Who creates this "special Web site" and the global infrastructure needed to make it work? How does it make money? Nevermind. Those are trifling details that most reporters can't be bothered with. But I have to say, I'm truly impressed with Thirsty's. Here's a small corner bar that is willing to invest perhaps $20,000 or $30,000 in RFID readers, network routers and servers, so that its customers can find their glasses. The lost and found at my local bar is a little plastic basket next to the cash register.
I could go on, but you get the point. What these stories have in common is ignorance not just about RFID technology, but about business. The idea that one retailer -- or even the government -- will scan the tags on your clothes and know everything about you makes great copy. Problem is, it makes no sense. Companies jealously guard competitive information. (Of course, you don't have to be Lee Kuan Yew to know that there are plenty of journalist who won't let the facts get in the way of a good story.)

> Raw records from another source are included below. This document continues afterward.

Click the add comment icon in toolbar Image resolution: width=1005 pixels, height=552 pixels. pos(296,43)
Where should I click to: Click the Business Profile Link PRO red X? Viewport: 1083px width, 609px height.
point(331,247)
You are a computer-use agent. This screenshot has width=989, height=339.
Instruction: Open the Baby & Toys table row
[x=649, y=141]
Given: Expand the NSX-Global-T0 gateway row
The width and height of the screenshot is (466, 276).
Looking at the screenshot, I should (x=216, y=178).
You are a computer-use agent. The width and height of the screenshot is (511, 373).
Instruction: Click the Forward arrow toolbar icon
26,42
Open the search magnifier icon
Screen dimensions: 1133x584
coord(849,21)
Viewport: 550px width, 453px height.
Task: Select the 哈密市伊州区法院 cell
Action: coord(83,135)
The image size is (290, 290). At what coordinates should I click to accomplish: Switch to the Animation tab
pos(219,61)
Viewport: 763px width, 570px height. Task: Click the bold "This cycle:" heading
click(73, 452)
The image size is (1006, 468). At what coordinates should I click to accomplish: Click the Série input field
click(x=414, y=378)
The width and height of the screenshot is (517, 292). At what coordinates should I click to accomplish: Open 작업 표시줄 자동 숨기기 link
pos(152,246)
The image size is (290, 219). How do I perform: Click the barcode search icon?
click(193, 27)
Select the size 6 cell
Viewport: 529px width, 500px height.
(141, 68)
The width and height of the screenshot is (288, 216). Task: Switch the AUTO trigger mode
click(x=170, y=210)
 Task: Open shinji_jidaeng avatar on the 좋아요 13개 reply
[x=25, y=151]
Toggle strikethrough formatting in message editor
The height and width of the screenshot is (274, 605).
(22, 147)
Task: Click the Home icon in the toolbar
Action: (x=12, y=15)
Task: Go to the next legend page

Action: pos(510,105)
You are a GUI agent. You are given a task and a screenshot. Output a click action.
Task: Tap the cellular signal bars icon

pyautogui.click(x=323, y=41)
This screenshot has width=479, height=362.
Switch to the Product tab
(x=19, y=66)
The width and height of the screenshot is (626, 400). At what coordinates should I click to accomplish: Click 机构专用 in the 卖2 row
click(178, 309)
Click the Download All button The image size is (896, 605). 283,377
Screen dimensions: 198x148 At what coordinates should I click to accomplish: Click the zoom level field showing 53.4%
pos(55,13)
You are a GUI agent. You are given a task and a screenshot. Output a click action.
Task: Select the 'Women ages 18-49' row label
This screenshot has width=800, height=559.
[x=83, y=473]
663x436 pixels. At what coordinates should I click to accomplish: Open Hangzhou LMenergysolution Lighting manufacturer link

I'd be happy to compete with publications that are so ignorant about RFID if it weren't for the fact that these articles, written in some cases by business reporters, fuel the worst fears of privacy advocates who think RFID is the answer to Big Brother's prayers. As I said in this column last week, I believe that the RFID industry can come up with enforceable polices that will allow business and consumers to get the enormous benefits RFID promises, while protecting people against the invasion of their privacy (see A Setback for RFID?). And I'm sure consumers will accept RFID tagging once they know the facts. But it's awfully hard to educate people when the business press is unwittingly feeding their Orwellian nightmares.